# START OF Data rows

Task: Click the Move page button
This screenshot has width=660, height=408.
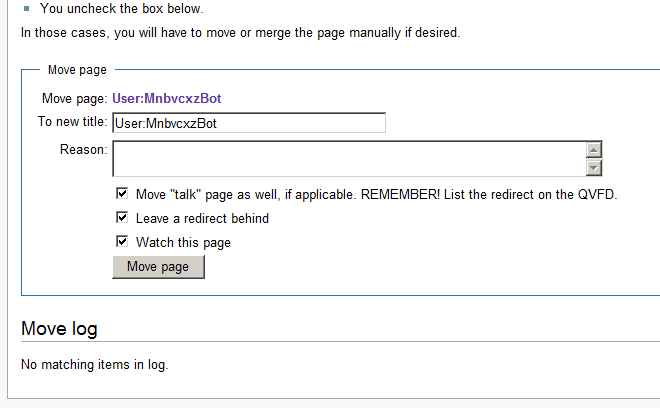Action: click(x=158, y=267)
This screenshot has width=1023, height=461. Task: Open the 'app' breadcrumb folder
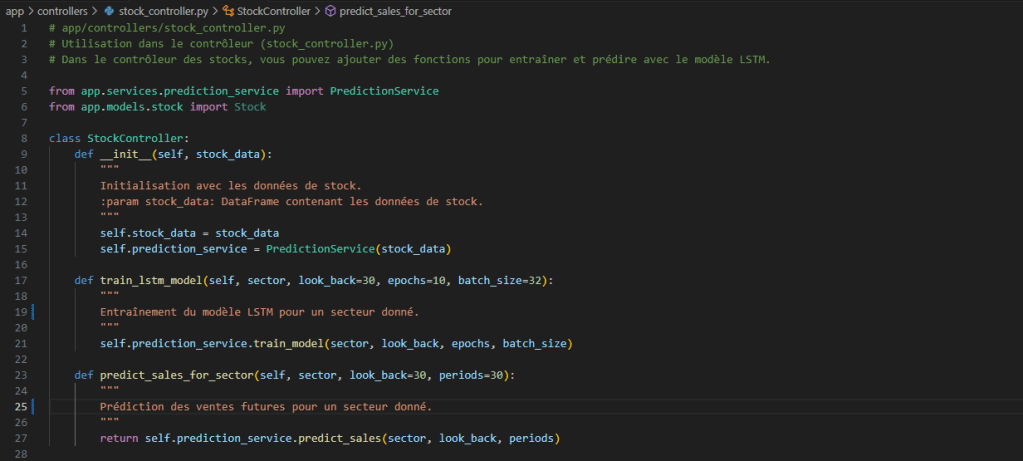(x=14, y=11)
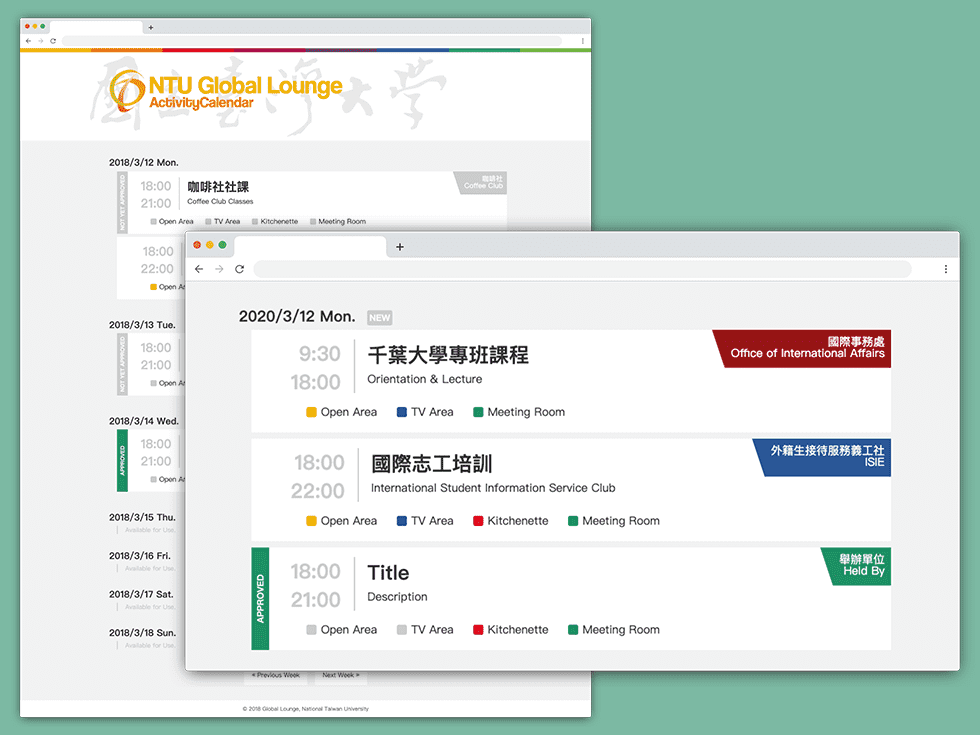Reload the page in front browser window
The height and width of the screenshot is (735, 980).
click(240, 269)
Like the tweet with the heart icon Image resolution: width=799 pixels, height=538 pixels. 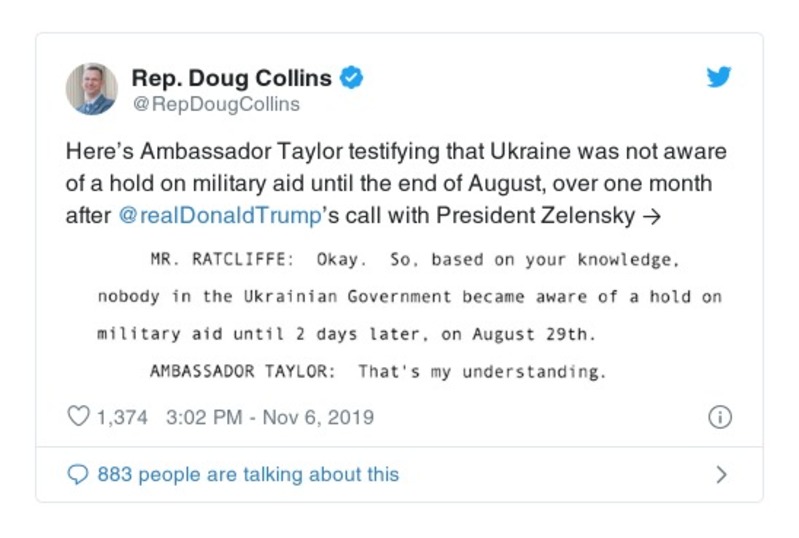[78, 416]
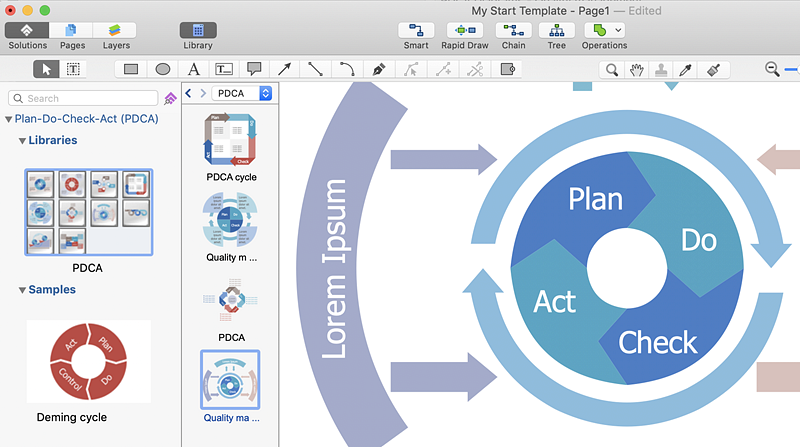Select the Callout speech bubble tool
The height and width of the screenshot is (447, 800).
254,69
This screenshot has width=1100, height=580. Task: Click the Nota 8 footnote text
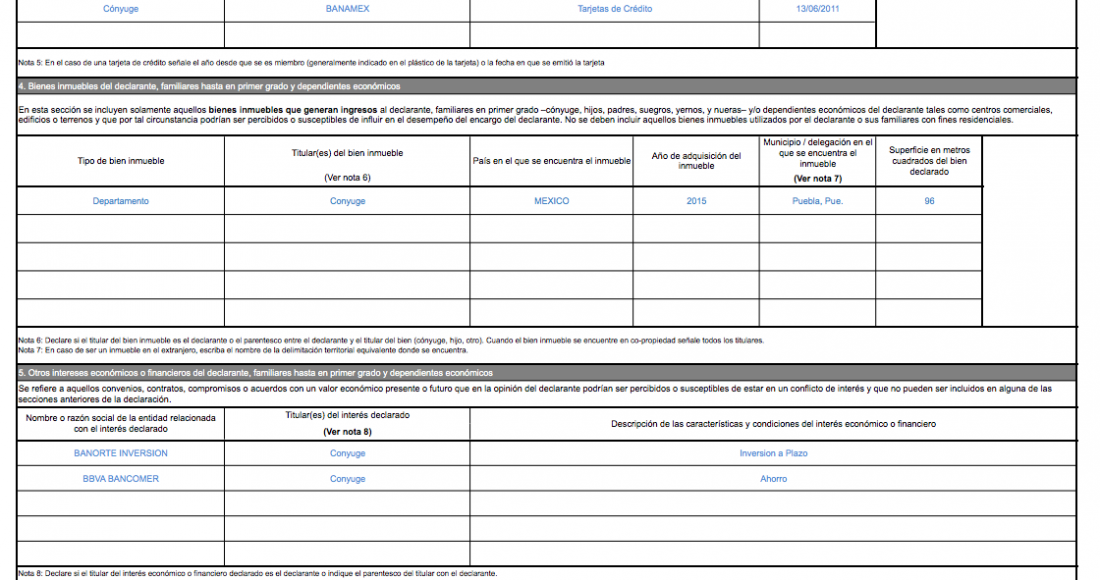point(257,574)
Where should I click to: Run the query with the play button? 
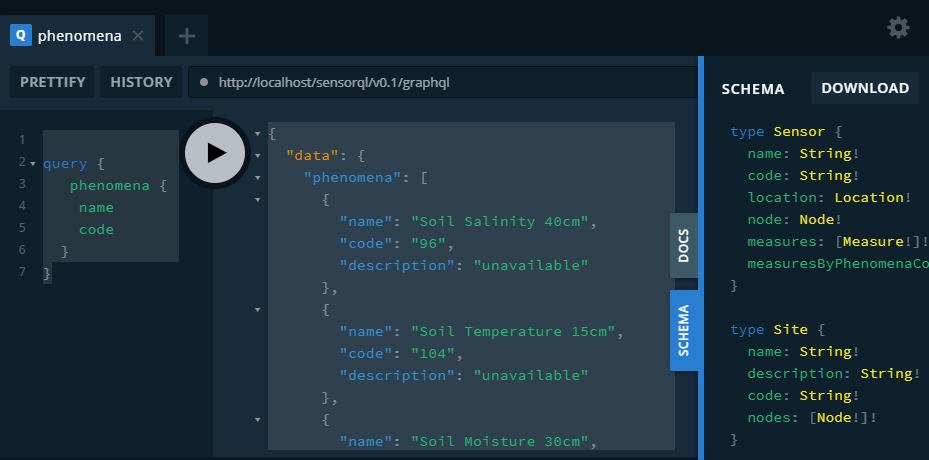tap(215, 152)
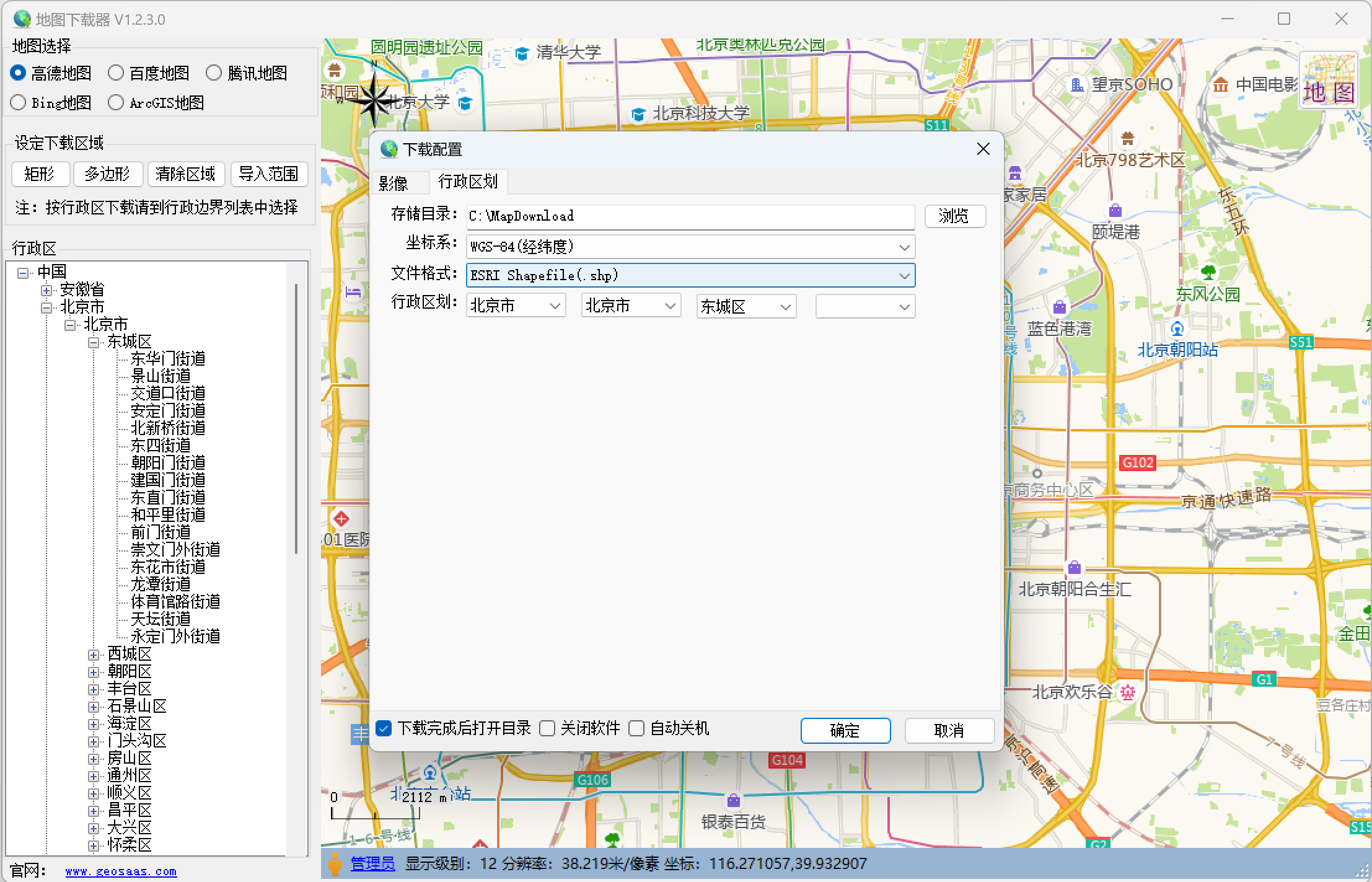Screen dimensions: 1372x882
Task: Enable the 自动关机 checkbox
Action: 636,728
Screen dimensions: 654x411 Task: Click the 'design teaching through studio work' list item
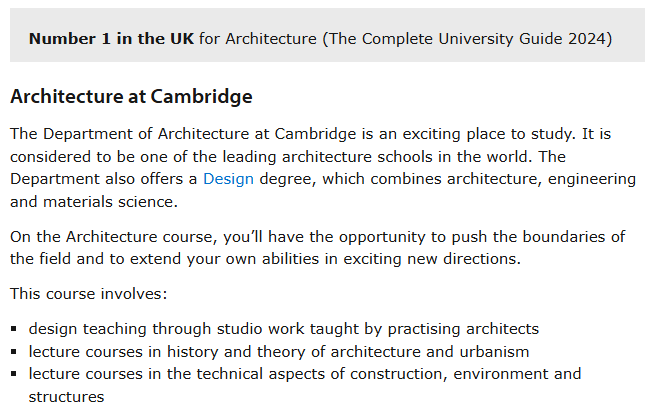pyautogui.click(x=284, y=329)
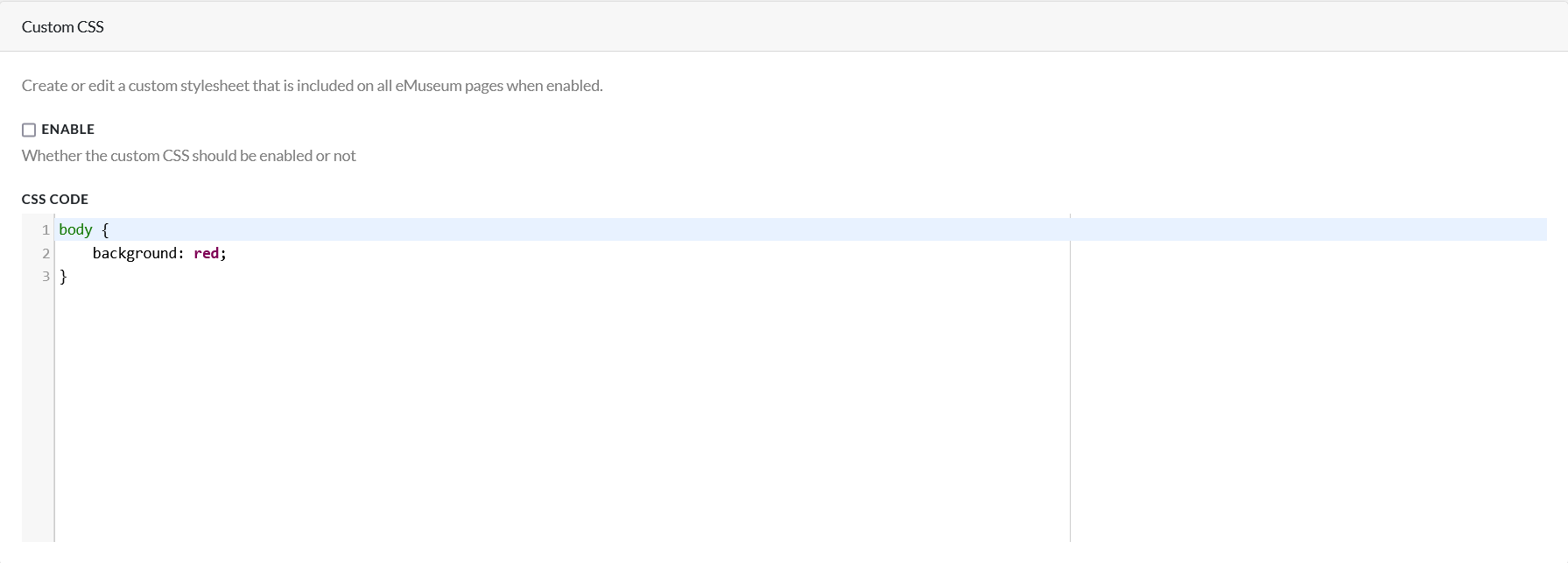Enable the custom CSS checkbox
Viewport: 1568px width, 563px height.
29,130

# END OF Data rows

▶ [Directions]
Reproduce everything above, from the line containing "Screen dimensions: 654x411" down to the end of the material, leaving out the pictures.

▶ [Solved exercise]
Screen dimensions: 654x411 Task: Click the 'design teaching through studio work' list item
pyautogui.click(x=284, y=329)
Enable the custom CSS checkbox
Viewport: 1568px width, 563px height.
29,130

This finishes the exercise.